Exercise objective
Rewrite the lines from the start of the records through the line containing "click(x=544, y=581)", swapping "shield" for "lock" and keeping everything else unchanged. Omit the pictures.

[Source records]
● ● ● ●
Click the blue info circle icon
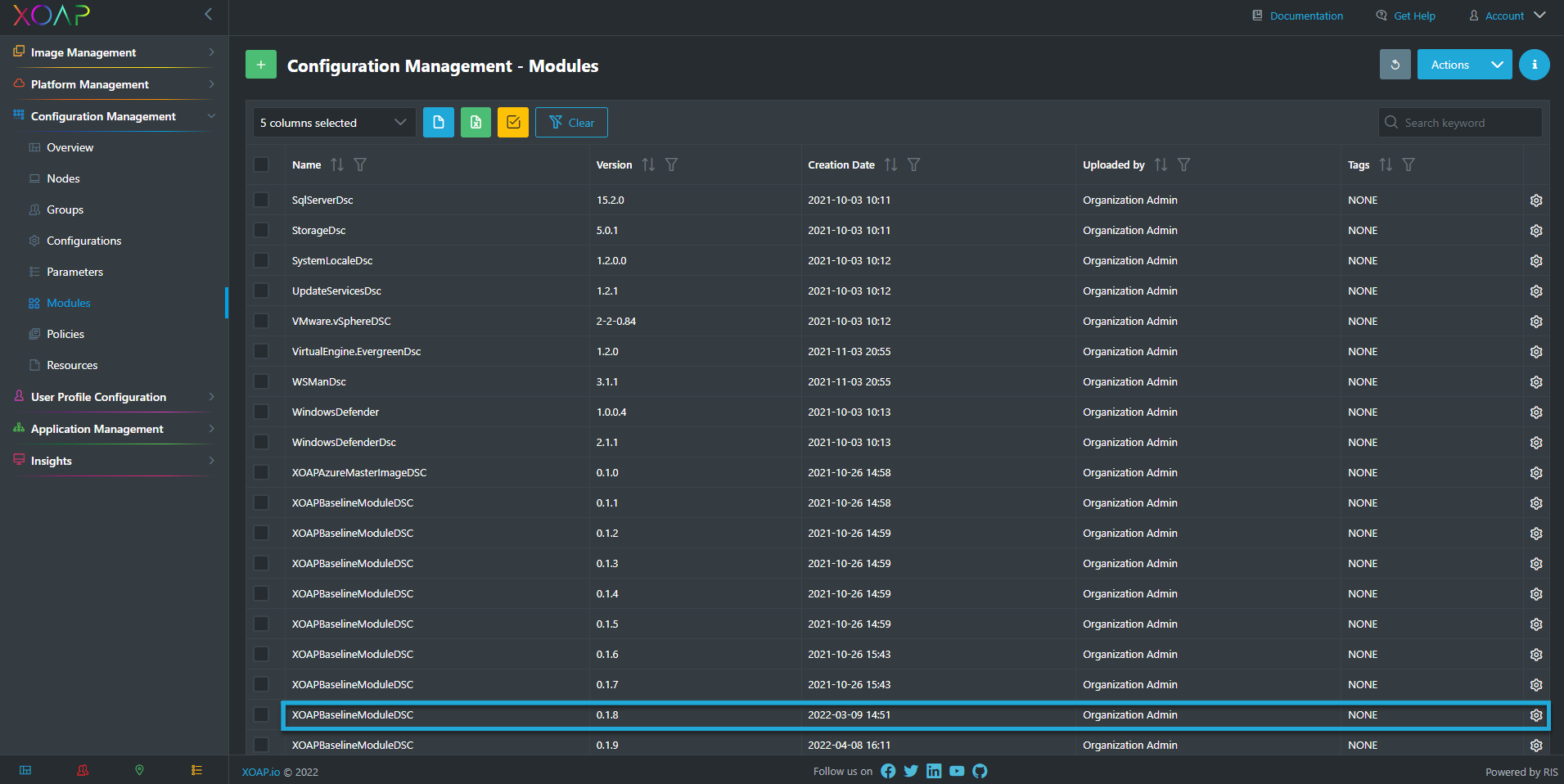Viewport: 1564px width, 784px height. coord(1534,65)
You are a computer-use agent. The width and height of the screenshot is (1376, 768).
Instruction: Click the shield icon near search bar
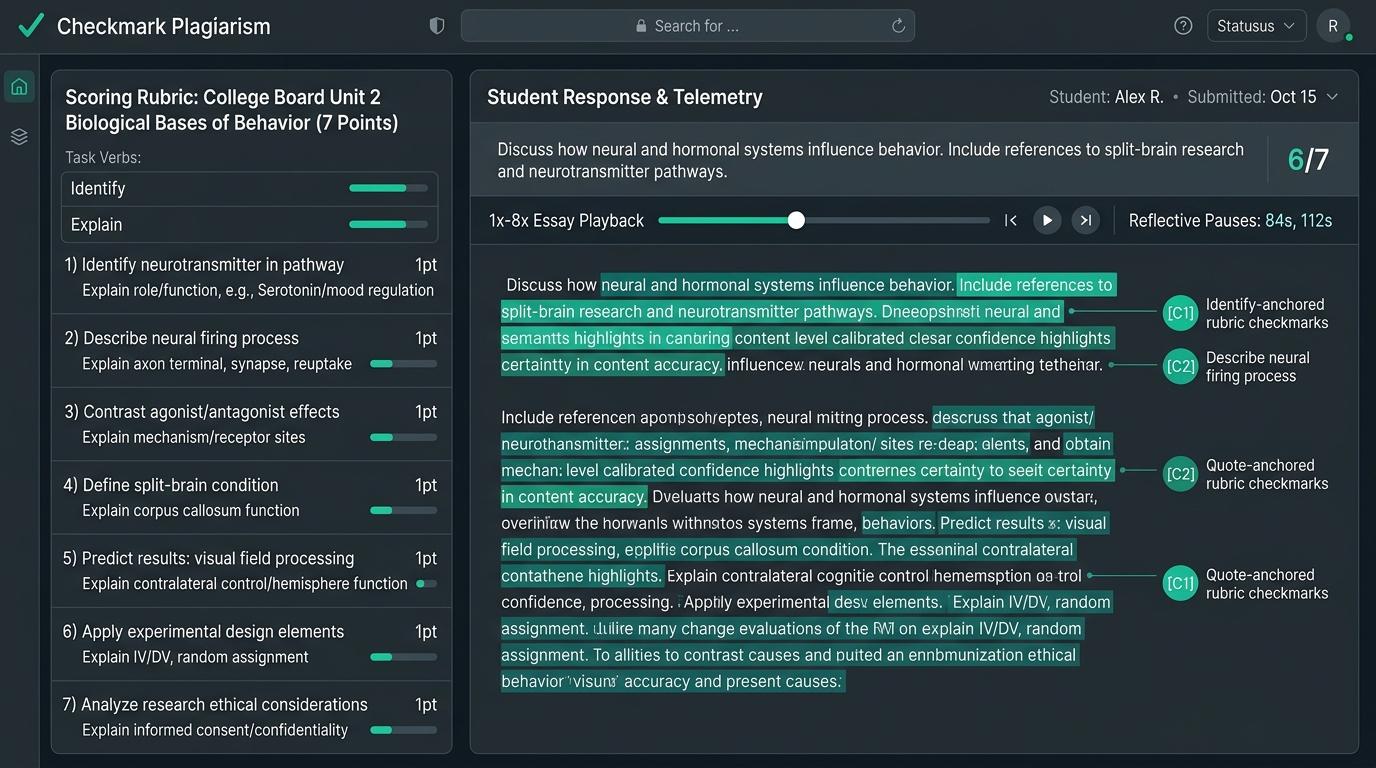click(x=437, y=26)
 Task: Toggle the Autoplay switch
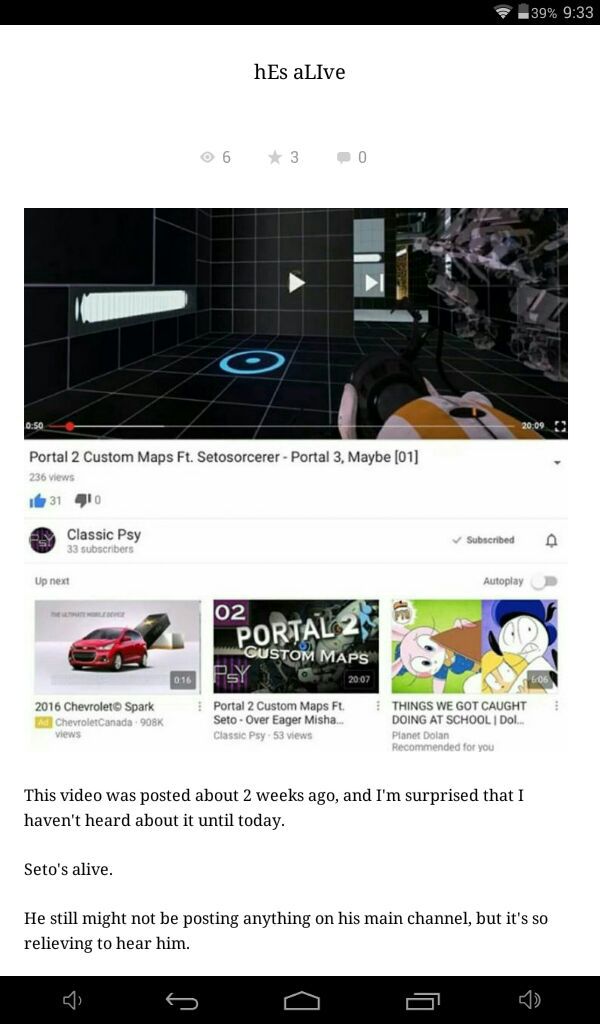click(x=544, y=581)
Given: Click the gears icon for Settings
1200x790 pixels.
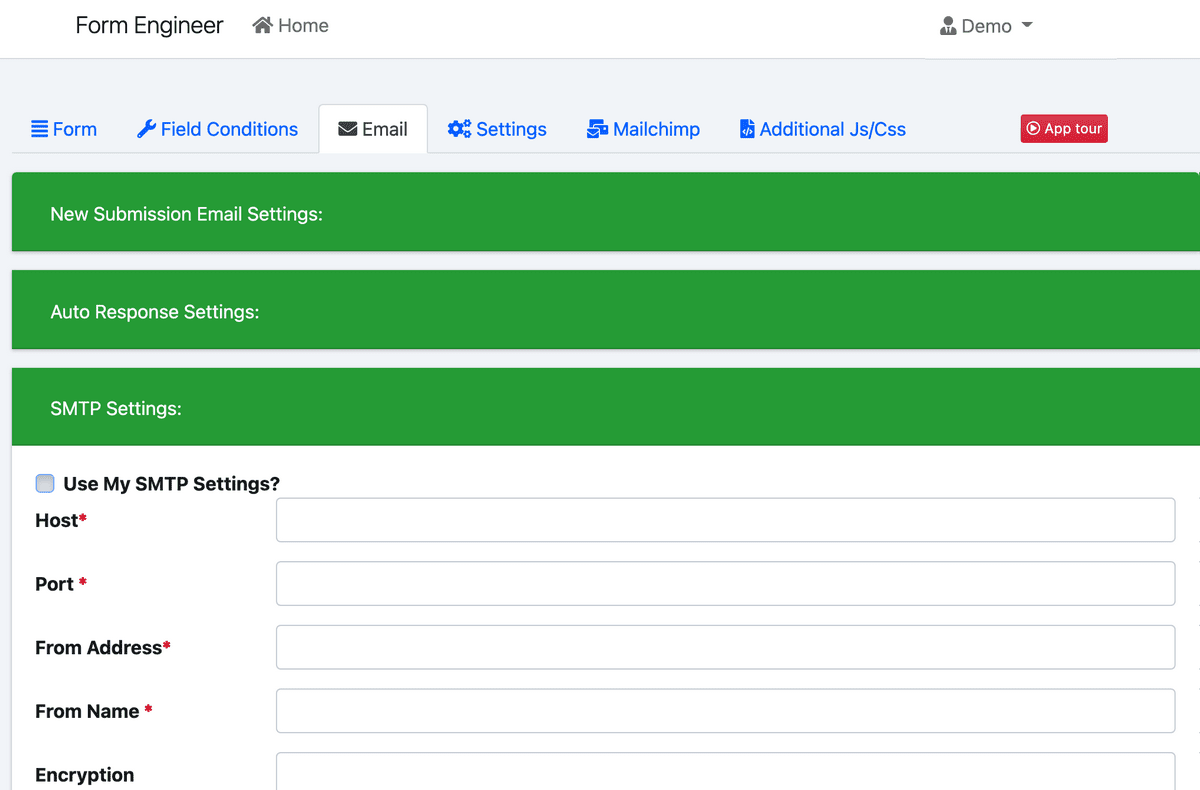Looking at the screenshot, I should pyautogui.click(x=459, y=129).
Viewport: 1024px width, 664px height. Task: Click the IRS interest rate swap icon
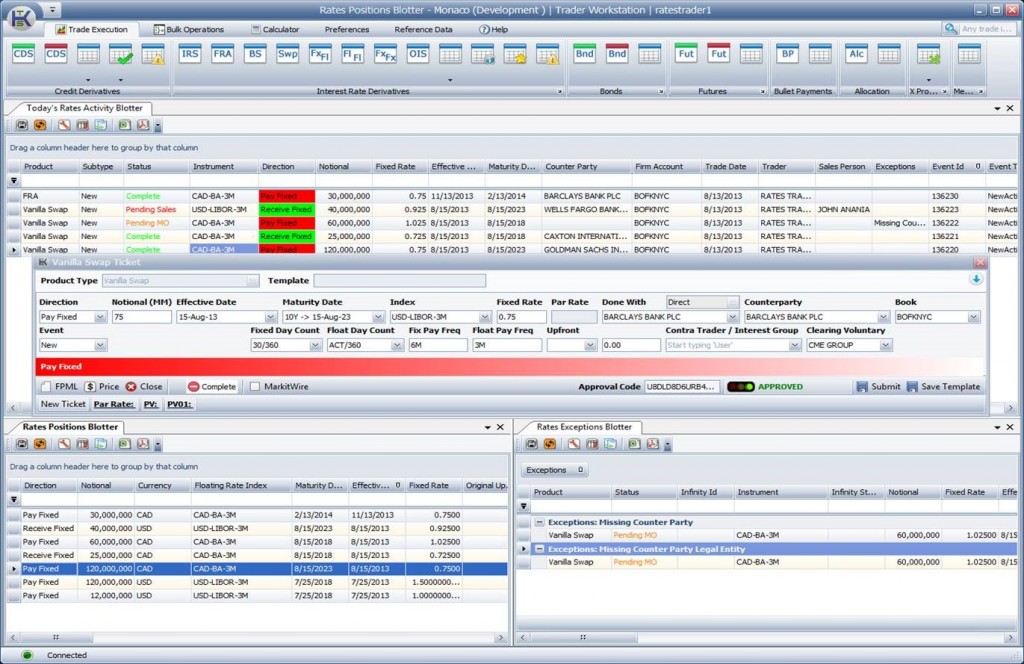(190, 54)
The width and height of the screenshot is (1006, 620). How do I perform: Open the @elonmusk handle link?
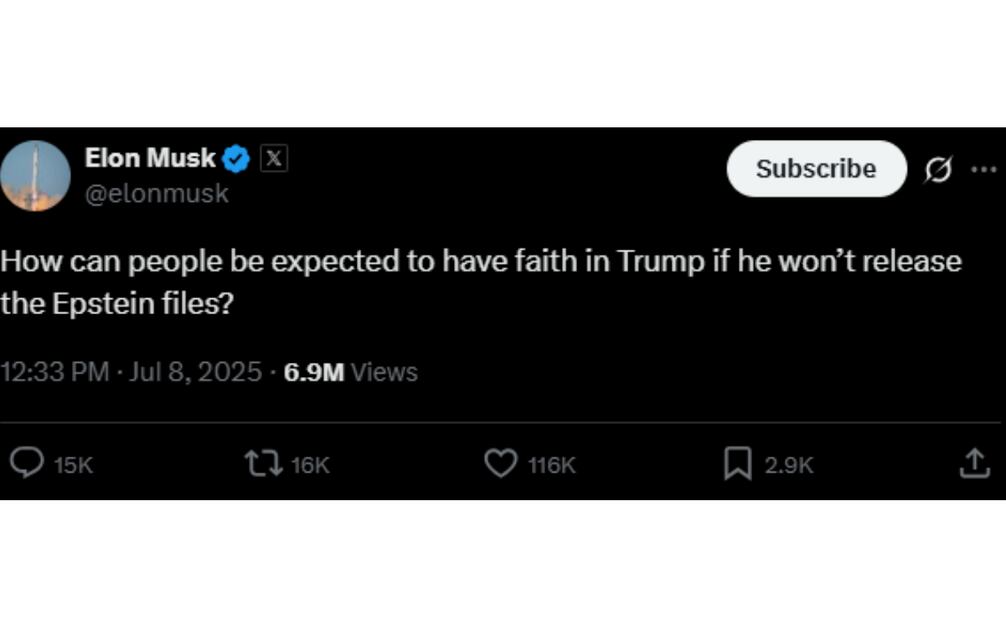tap(157, 193)
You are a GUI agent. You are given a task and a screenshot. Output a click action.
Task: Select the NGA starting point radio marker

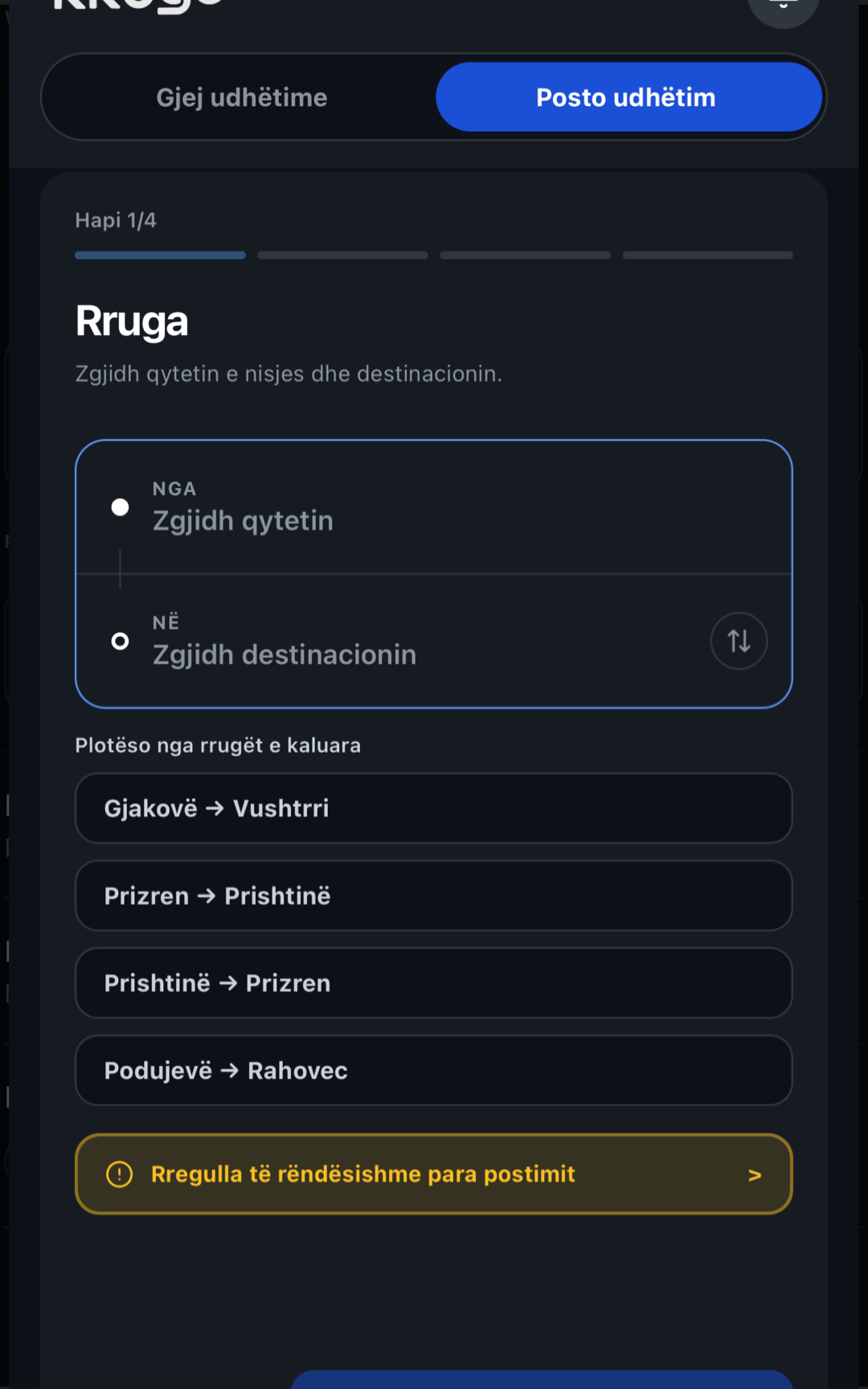click(x=121, y=506)
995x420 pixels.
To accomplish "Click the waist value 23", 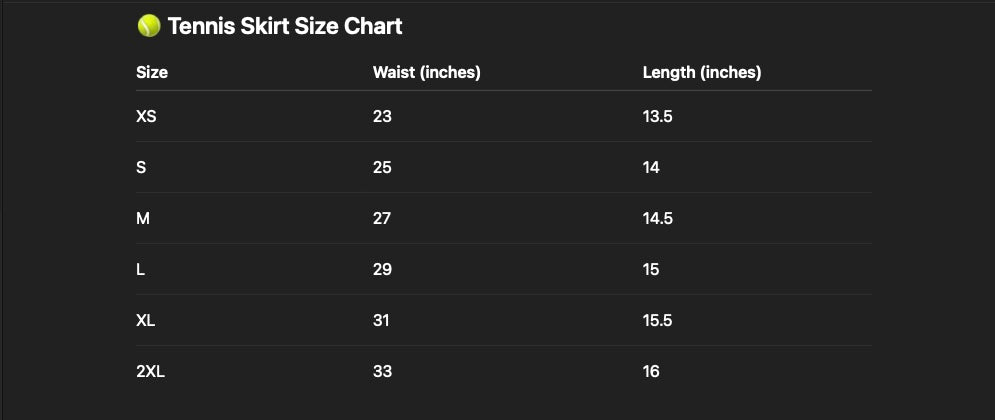I will 382,117.
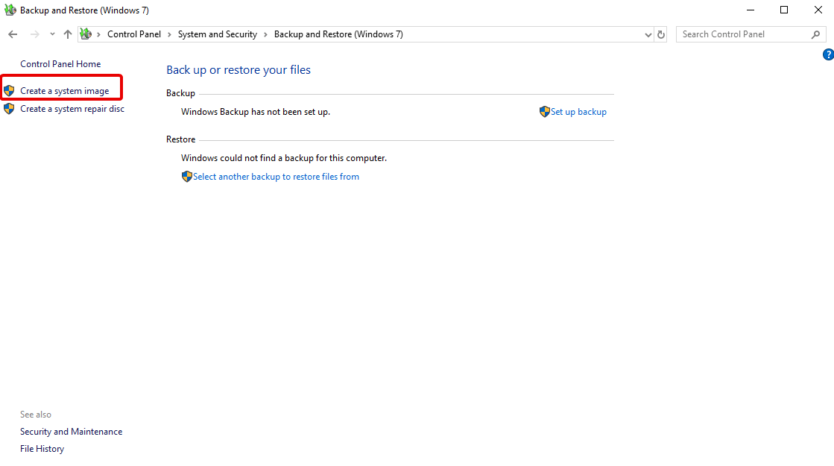Click the Set up backup link
The width and height of the screenshot is (834, 466).
click(578, 112)
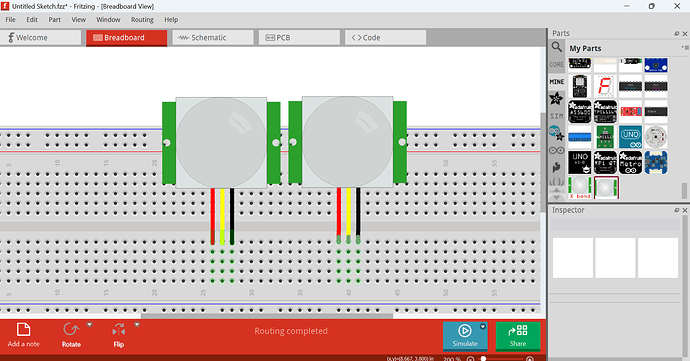
Task: Expand the Flip options arrow
Action: click(137, 325)
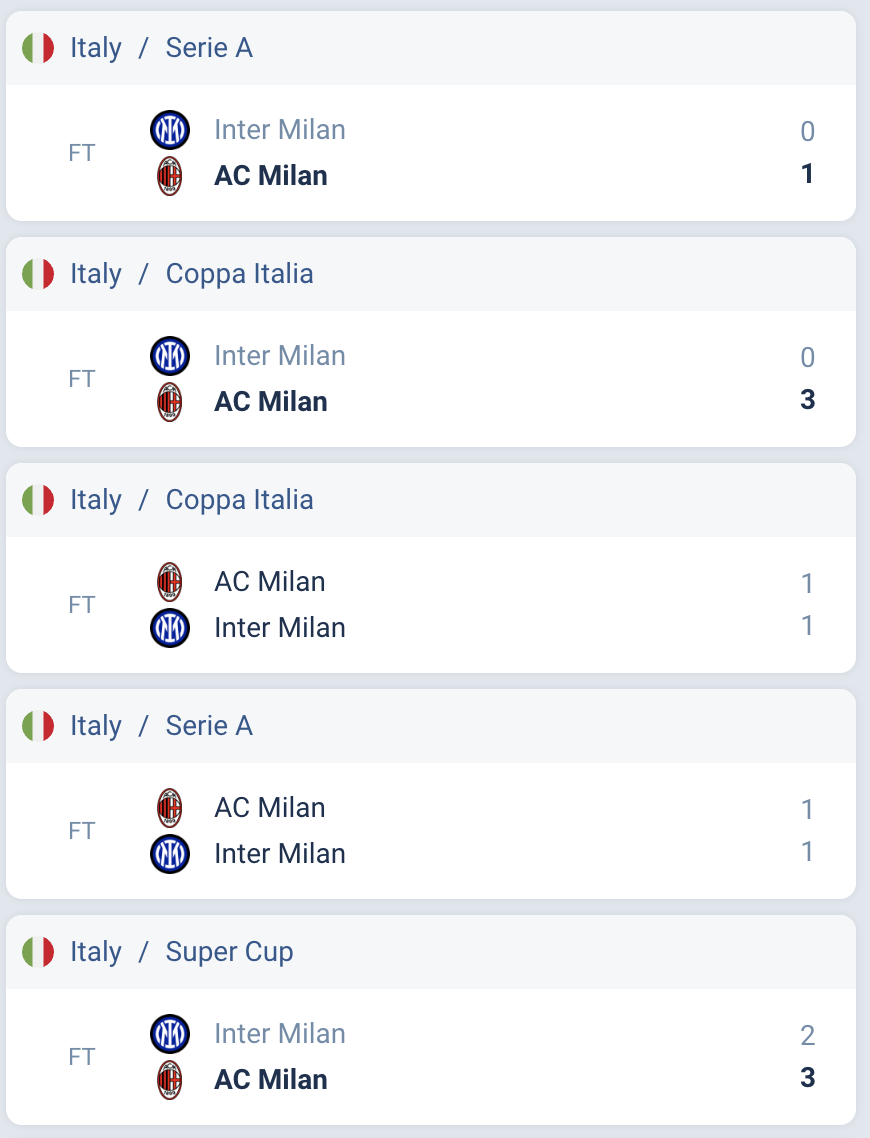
● ● ● ●
Task answer
Click the blue info circle icon
Viewport: 1564px width, 784px height. coord(1534,65)
You are a computer-use agent. The width and height of the screenshot is (1376, 768).
Instruction: Click the lock icon near search bar
click(x=437, y=26)
 Task: Toggle the Autoplay switch
click(x=544, y=581)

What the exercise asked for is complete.